カーティスの操り人形のような日々に不満を感じていたディーナは、彼に内緒で、クレオパトラとは別の映画出演の話を進めていた。プロデューサーと監督は、娼婦のような役をカーティスが許すのか心配していたが、ディーナは大丈夫だと言い切る。

C.C.もまた、自分の音楽から全てのソウルを奪われることに反発し、カーティスと決裂する。そんな時、ジミーがヘロインの過剰摂取で死亡したというニュースが飛び込んでくる。これにショックを受けローレルも、カーティスの元を去っていく。

ドリームガールズのあらすじ【結】

カーティスから離れたC.C.は、ずっと会っていなかったエフィを訪ねる。しかし、エフィは自分を見捨てた兄を許すことができず、C.C.を無視して、ジミーの追悼ライブへ出かけていく。エフィが出演しているクラブには、ジミーの仲間が集まっていた。C.C.もそこへやってきて、エフィのために曲を作ったことを伝える。この曲は、今のエフィにしか歌えない、魂のこもった曲だった。

エフィはC.C.と和解し、彼の作ってくれた曲で、ローカル・レーベルからレコードデビューを果たす。「ワンナイト・オンリー」というこの曲は、バラードの名曲で、徐々に人気が出始める。ところが、このレコードを入手したカーティスは、これを軽い内容の歌にアレンジし、ディーナの新曲として発売してしまう。

ディスコ調にアレンジされた「ワンナイト・オンリー」は大ヒットし、カーティスはご満悦だった。しかし、ディーナは疲れており、クレオパトラに出演したくないと言い出す。苛立ったカーティスは、ひどいことを言って彼女を傷つけ、勝手なことをしないよう釘を刺す。ずっと我慢してきたディーナは、カーティスと一緒にいることに疲れていく。

そんなある日、ディーナはカーティスのオフィスで、エフィのレコードを見つける。何も知らなかったディーナは、泣きながらエフィに電話をかけ、大切な曲を奪ってしまったことを謝罪する。
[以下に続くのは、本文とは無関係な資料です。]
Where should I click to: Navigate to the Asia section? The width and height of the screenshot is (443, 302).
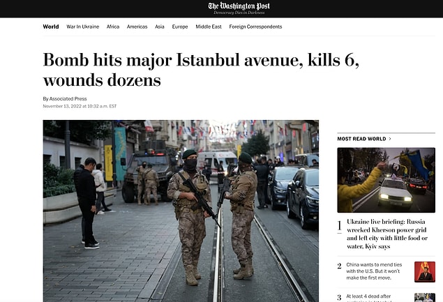(x=159, y=27)
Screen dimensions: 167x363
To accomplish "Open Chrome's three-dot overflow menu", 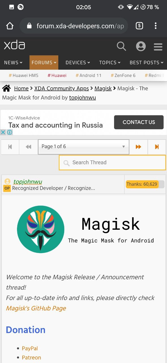I will pos(155,26).
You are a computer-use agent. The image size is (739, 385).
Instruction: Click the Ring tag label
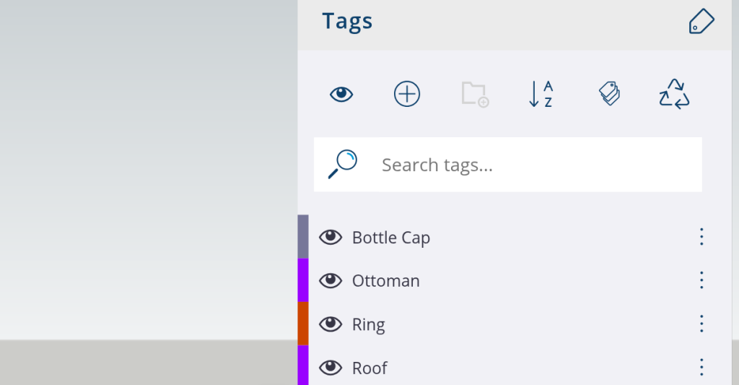point(368,325)
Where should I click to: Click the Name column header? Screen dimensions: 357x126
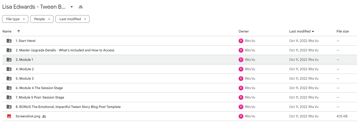pos(7,31)
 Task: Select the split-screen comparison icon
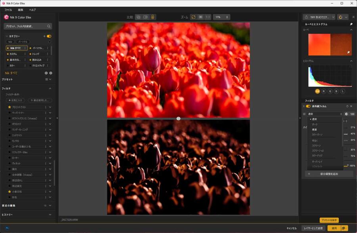[138, 17]
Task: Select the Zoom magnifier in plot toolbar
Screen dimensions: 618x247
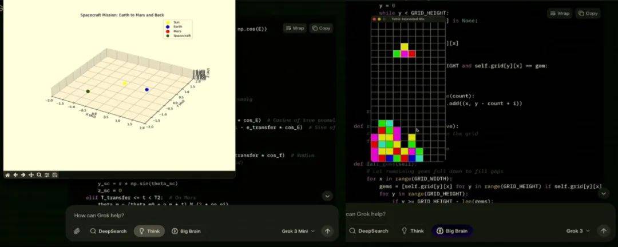Action: click(39, 175)
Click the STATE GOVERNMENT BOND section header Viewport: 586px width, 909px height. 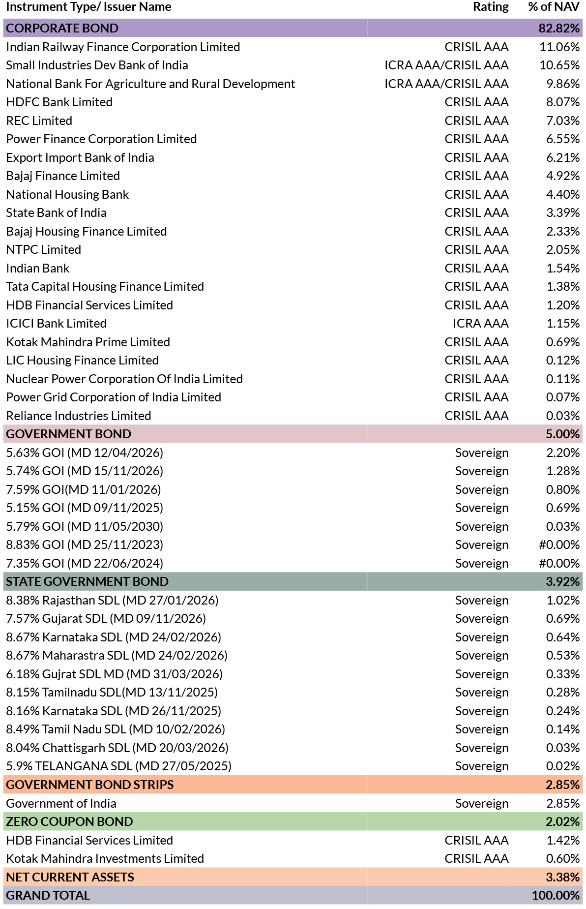coord(87,581)
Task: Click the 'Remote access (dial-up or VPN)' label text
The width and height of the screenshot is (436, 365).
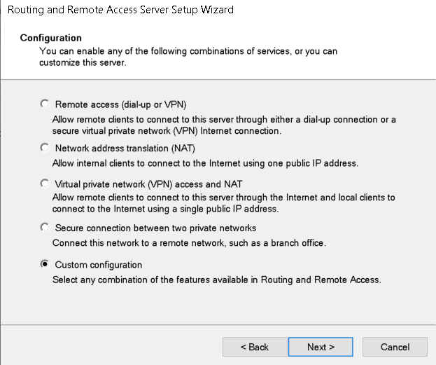Action: [120, 104]
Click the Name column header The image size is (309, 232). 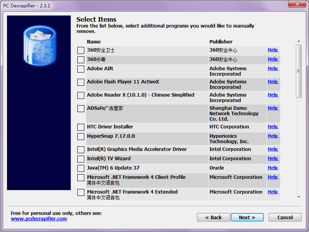(x=94, y=42)
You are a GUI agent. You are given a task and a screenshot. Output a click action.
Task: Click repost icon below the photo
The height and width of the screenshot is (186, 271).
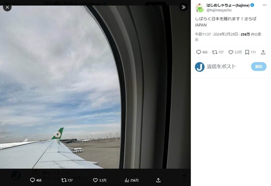click(x=64, y=180)
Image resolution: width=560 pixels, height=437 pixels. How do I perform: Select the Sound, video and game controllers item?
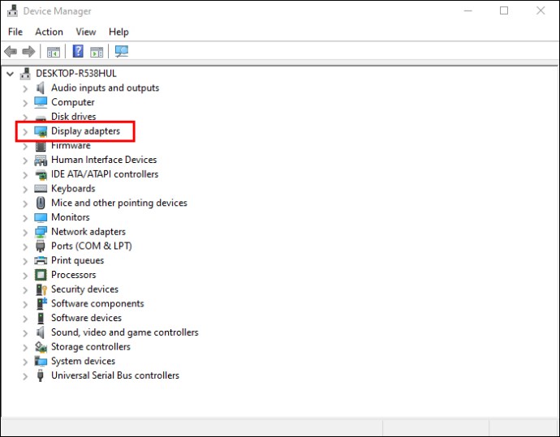(124, 332)
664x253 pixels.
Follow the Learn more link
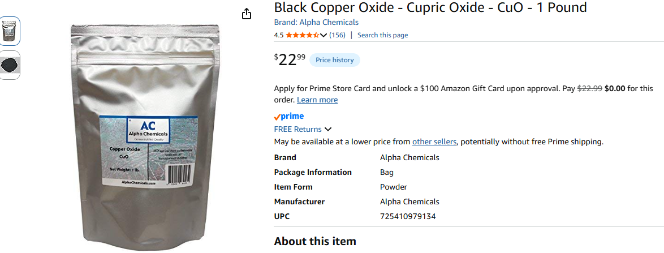317,100
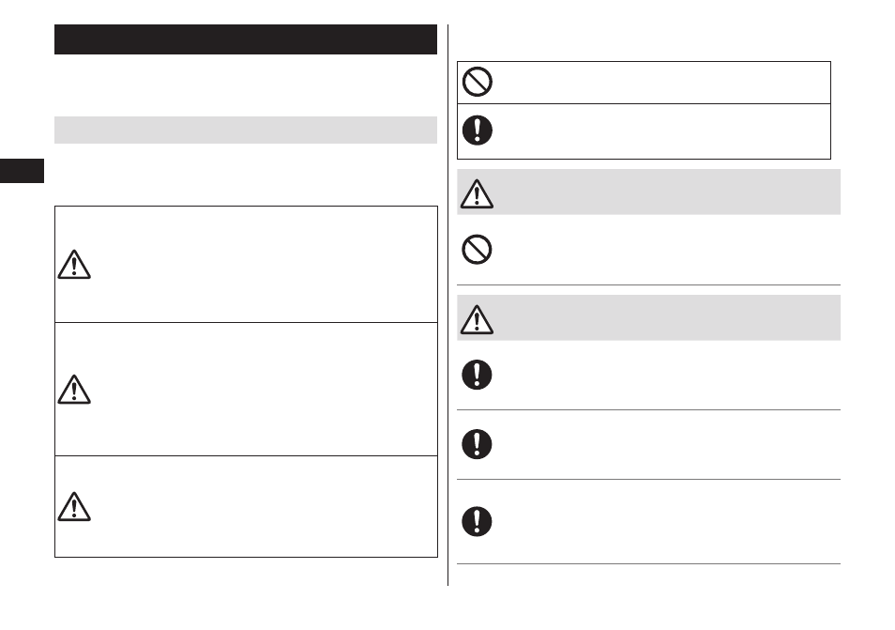Click the vertical divider line between the two columns
Screen dimensions: 895x630
448,305

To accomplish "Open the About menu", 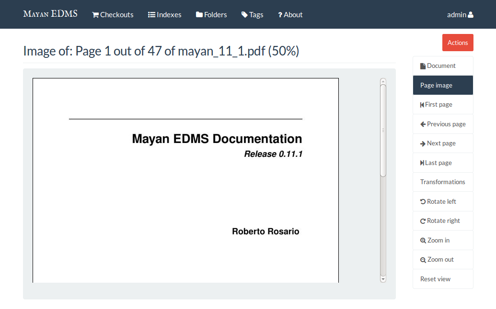I will (x=290, y=15).
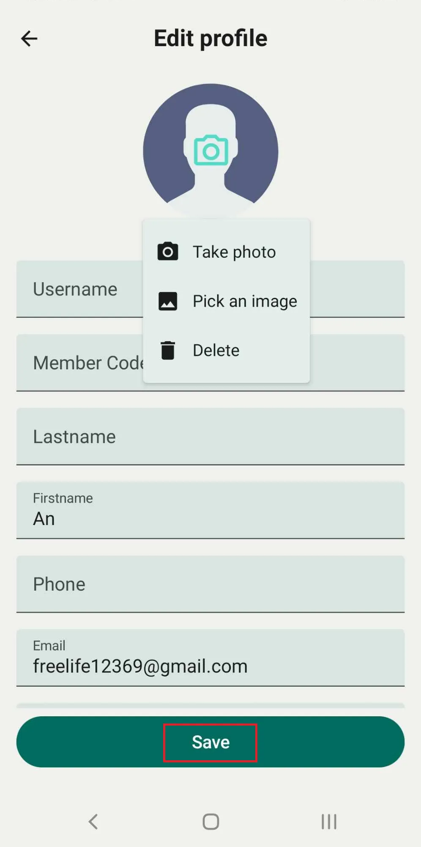The height and width of the screenshot is (847, 421).
Task: Tap the Save button
Action: 211,742
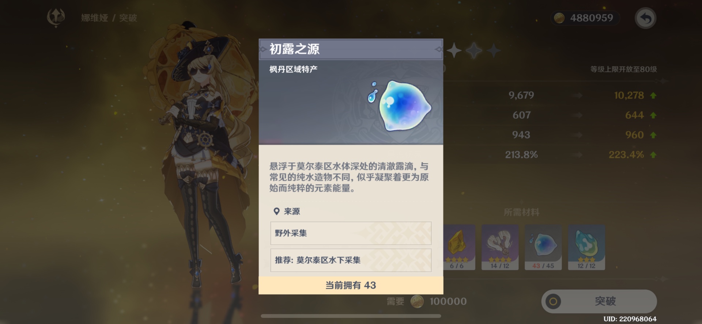Click the Mora icon beside 100000 cost
The width and height of the screenshot is (702, 324).
(x=417, y=301)
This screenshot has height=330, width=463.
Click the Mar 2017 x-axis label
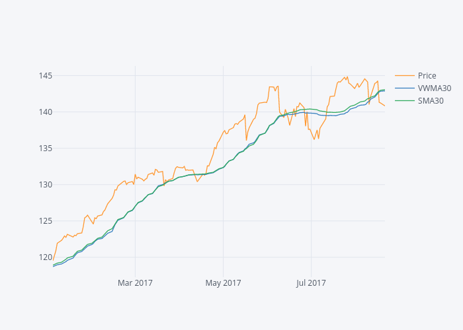(135, 283)
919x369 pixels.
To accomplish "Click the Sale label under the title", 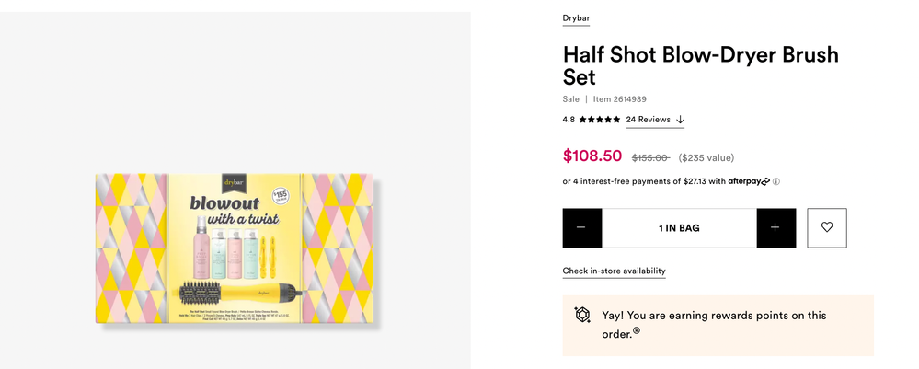I will (571, 99).
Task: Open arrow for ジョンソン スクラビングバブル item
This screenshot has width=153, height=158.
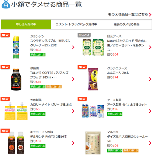Action: (x=73, y=48)
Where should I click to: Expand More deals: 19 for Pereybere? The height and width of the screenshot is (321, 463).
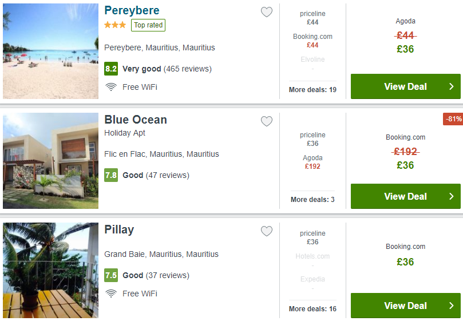point(312,90)
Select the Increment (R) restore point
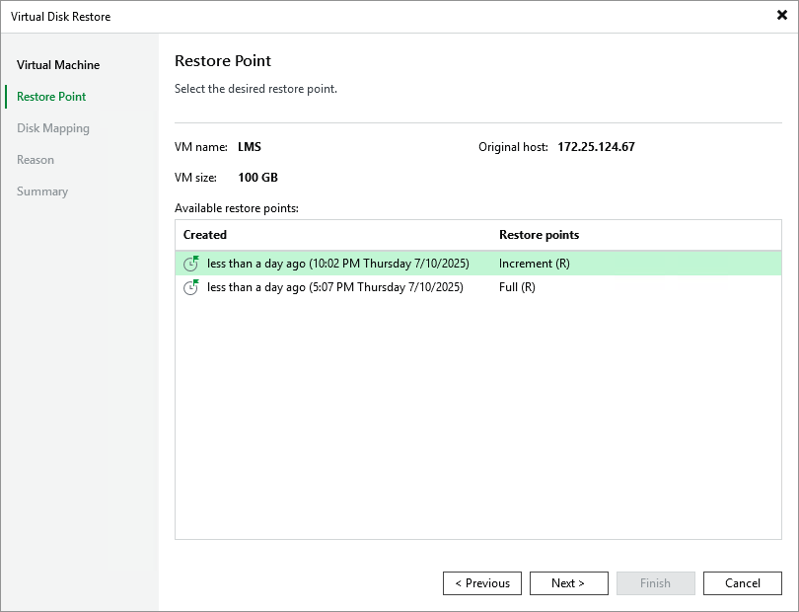The height and width of the screenshot is (612, 799). point(395,264)
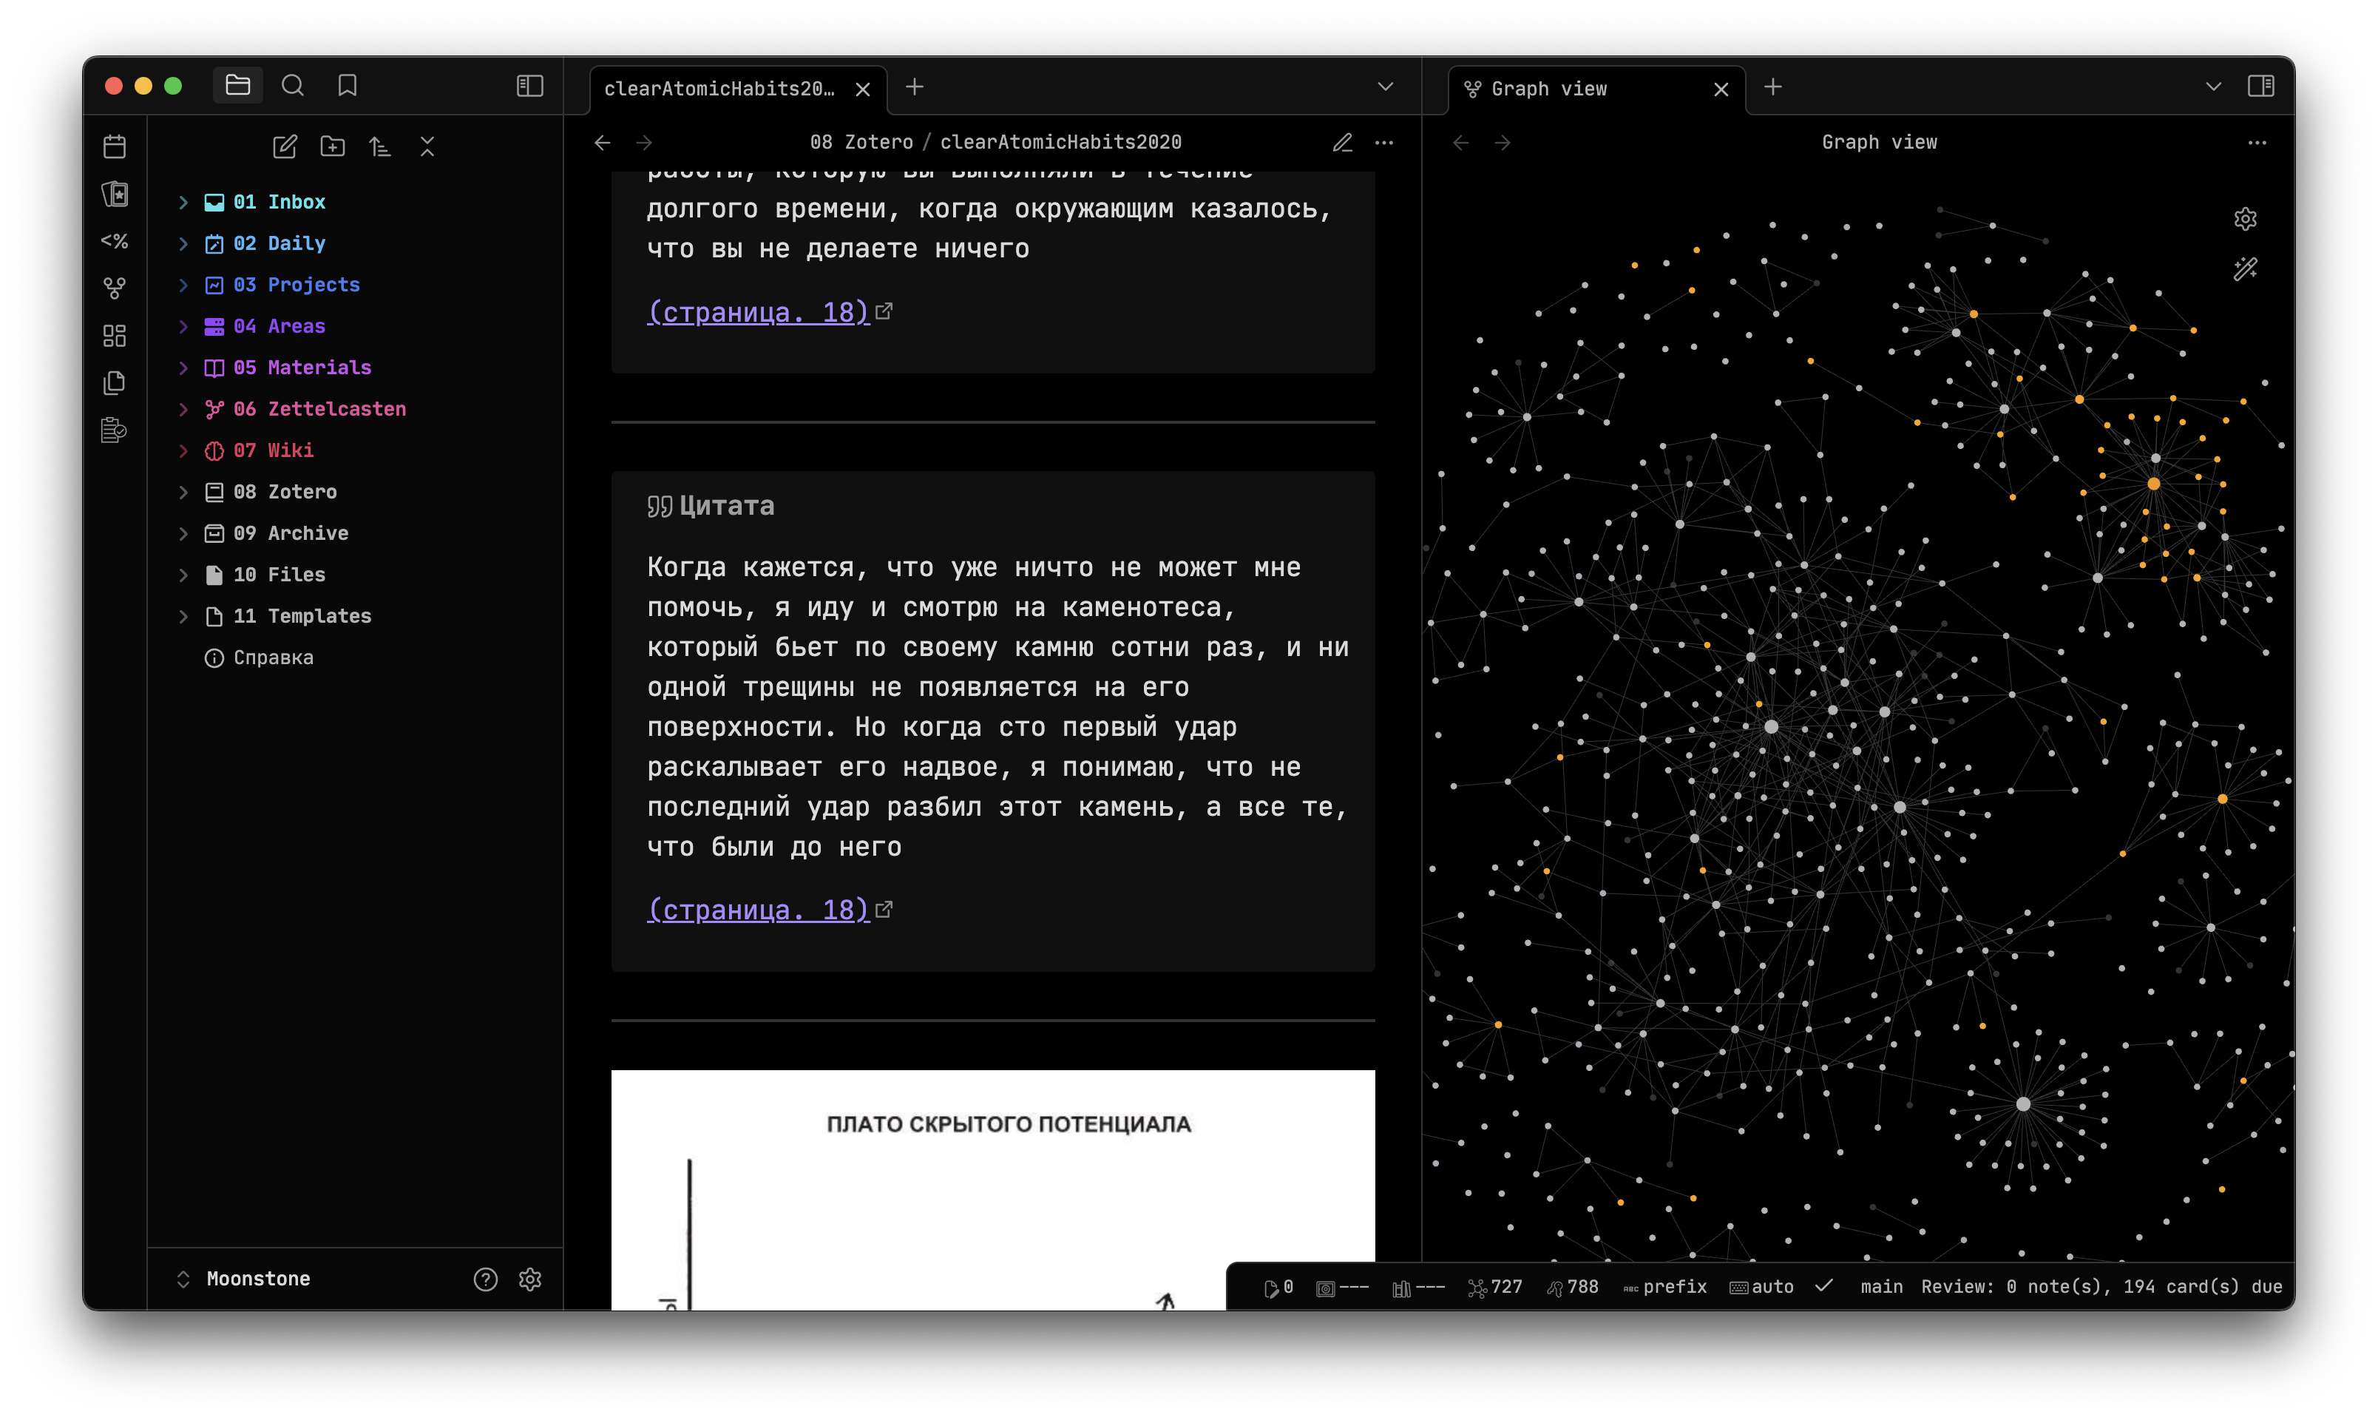Viewport: 2378px width, 1420px height.
Task: Open the Templater <% icon
Action: click(x=114, y=241)
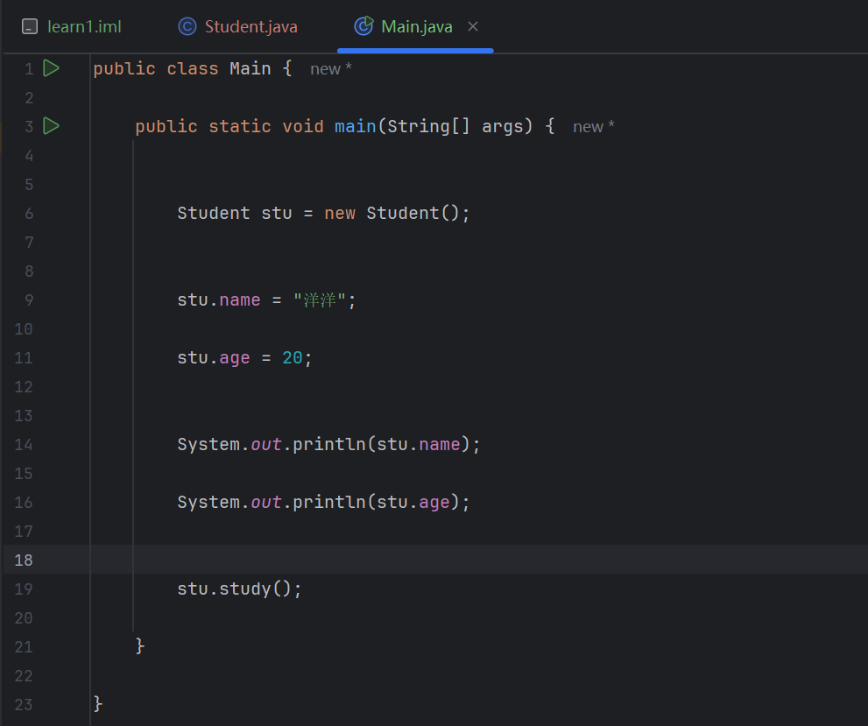Click the "洋洋" string literal
Screen dimensions: 868x726
(320, 300)
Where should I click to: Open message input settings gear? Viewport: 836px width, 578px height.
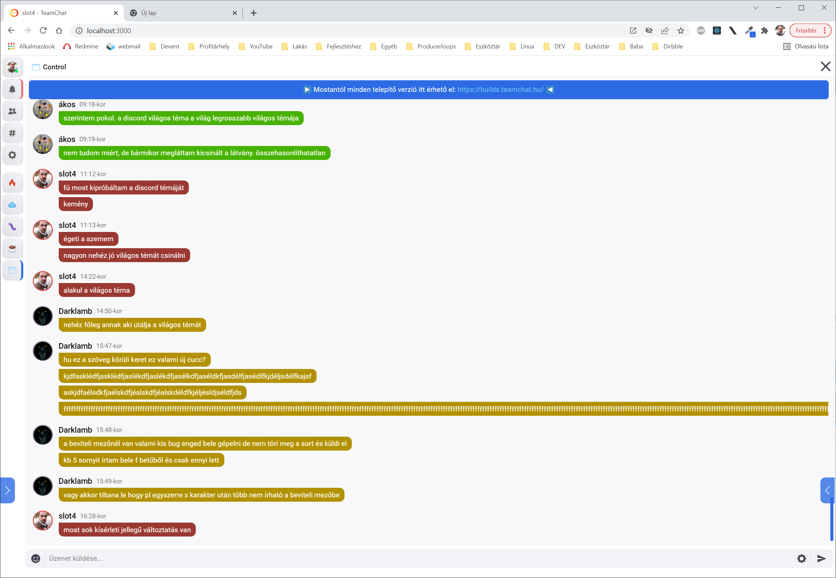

マーティやC.C.たちは、有能な弁護士を雇ってレインボー・レコードに乗り込み、カーティスに盗作の件を訴える。カーティスは強気の対応をしていたが、彼らは確かな証拠を握っていた。ディーナがカーティスを裏切り、極秘の内部情報を漏らしていたのだ。この交渉により、「ワンナイト・オンリー」は、エフィの曲として改めてレコード発売されることになる。もし、エフィの邪魔をしたら、今度こそ厳しい法的処置を取ると脅され、さすがのカーティスも引き下がる。

ディーナは、改めてエフィに謝罪し、彼女と和解する。その時、エフィは初めて、9歳になる娘がいることを告白する。全てを知ったディーナは、カーティスとの離婚を決意し、家を出る。そして、カーティスの周りには誰もいなくなる。

ザ・ドリームズは解散することになり、故郷のデトロイトで解散コンサートが開かれる。コンサートの終わりに、ディーナはステージ上にエフィを呼び、もうひとりのメンバーとして観客に紹介する。そして、ザ・ドリームズは、4人で感動のフィナーレを迎える。客席では、エフィの娘が、母親の晴れ舞台を見ていた。カーティスは、その子が自分の娘であることに気づき、言葉を失う。